**DATA**.
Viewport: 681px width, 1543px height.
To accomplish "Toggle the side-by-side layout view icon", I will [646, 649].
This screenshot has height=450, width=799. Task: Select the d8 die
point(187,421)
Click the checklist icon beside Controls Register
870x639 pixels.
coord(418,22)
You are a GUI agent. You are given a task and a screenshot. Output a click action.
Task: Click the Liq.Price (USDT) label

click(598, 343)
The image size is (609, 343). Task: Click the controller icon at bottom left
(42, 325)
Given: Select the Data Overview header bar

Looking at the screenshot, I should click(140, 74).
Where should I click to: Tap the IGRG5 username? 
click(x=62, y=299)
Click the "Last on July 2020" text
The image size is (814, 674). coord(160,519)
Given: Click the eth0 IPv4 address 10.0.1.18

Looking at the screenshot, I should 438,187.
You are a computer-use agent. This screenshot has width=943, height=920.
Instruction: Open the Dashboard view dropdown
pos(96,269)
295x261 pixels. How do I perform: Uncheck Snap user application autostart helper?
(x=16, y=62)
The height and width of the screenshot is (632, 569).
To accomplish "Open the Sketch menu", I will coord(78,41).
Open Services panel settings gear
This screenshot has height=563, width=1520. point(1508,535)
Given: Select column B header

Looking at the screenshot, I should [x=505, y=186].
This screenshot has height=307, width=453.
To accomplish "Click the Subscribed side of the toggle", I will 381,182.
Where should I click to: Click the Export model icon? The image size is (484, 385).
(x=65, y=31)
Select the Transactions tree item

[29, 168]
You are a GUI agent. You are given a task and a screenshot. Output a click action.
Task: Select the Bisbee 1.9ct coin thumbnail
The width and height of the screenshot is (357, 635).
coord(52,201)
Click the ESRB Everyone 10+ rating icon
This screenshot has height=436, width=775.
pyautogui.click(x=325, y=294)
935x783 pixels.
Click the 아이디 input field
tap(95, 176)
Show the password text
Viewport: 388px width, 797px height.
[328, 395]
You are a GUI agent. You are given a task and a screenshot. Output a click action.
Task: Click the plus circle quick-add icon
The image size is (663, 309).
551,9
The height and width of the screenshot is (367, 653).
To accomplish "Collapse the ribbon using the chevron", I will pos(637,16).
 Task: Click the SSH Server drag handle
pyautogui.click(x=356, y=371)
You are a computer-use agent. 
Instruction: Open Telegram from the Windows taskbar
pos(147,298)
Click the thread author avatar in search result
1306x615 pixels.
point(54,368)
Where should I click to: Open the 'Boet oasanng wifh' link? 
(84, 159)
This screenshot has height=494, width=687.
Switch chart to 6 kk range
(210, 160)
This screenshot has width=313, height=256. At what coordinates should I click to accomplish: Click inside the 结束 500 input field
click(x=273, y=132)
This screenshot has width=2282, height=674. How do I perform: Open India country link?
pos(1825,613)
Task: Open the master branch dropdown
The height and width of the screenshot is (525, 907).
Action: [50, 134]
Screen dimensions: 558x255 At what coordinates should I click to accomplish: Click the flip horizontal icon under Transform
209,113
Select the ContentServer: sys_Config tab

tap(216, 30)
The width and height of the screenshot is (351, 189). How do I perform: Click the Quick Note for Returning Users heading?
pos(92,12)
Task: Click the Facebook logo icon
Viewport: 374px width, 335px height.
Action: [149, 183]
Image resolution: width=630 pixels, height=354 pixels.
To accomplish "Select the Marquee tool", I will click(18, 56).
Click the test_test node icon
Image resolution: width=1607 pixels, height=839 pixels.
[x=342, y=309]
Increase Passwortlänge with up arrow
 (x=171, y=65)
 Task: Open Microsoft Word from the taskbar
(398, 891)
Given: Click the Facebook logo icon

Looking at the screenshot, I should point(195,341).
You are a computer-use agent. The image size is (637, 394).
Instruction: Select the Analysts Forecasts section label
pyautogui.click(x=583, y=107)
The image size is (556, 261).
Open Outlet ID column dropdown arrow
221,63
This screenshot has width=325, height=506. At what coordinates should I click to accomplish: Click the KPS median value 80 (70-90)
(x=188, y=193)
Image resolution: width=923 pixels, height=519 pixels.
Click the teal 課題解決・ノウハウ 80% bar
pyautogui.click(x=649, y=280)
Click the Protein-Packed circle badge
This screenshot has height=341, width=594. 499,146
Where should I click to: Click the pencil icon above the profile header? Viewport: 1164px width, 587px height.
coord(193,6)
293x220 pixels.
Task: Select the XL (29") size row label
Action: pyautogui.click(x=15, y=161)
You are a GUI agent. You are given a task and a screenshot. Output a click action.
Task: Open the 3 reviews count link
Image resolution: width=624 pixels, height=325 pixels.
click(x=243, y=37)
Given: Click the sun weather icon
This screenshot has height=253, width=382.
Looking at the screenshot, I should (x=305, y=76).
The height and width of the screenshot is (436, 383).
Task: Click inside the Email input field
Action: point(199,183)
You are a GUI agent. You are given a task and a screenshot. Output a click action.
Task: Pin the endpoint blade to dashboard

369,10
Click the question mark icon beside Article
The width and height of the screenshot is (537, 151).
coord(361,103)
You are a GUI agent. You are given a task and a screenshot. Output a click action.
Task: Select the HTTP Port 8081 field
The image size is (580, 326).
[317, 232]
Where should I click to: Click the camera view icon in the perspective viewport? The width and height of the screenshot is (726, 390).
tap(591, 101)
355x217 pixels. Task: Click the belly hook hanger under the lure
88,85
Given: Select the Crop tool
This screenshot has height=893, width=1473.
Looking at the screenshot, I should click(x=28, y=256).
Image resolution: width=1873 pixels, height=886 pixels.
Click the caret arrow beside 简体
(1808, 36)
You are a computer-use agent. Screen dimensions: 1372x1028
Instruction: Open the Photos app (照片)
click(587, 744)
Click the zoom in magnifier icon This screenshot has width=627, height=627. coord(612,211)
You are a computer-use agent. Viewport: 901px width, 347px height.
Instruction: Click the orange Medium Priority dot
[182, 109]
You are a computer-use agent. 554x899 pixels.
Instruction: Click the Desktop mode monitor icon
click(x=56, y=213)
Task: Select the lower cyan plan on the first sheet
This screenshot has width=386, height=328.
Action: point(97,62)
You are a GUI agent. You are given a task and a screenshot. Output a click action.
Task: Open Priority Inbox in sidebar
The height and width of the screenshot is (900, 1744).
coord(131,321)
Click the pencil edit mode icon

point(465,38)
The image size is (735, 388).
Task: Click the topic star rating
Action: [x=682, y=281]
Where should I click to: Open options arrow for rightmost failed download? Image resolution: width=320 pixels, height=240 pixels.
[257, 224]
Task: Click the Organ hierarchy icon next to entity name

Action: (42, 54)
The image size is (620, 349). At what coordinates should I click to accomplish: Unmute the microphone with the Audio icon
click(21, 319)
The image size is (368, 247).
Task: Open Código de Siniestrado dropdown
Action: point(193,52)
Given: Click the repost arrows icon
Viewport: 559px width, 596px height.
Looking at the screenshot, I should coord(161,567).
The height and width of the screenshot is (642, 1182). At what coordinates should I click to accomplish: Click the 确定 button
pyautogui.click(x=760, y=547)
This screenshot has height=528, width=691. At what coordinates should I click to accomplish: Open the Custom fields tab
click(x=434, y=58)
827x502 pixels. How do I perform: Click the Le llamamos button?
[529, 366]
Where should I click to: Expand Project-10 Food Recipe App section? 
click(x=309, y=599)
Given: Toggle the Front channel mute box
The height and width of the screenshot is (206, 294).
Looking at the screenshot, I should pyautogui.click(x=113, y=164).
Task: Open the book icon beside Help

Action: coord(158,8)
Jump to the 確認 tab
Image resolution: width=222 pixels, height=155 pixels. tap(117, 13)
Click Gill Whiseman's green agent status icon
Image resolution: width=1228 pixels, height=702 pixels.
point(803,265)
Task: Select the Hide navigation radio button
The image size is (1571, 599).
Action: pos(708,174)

**TRY IT**. Set aside each line above that includes the string "tool" and report it.

**RESPONSE AREA**.
To accomplish "Select the Marquee tool", I will click(18, 56).
Given: Select the Crop tool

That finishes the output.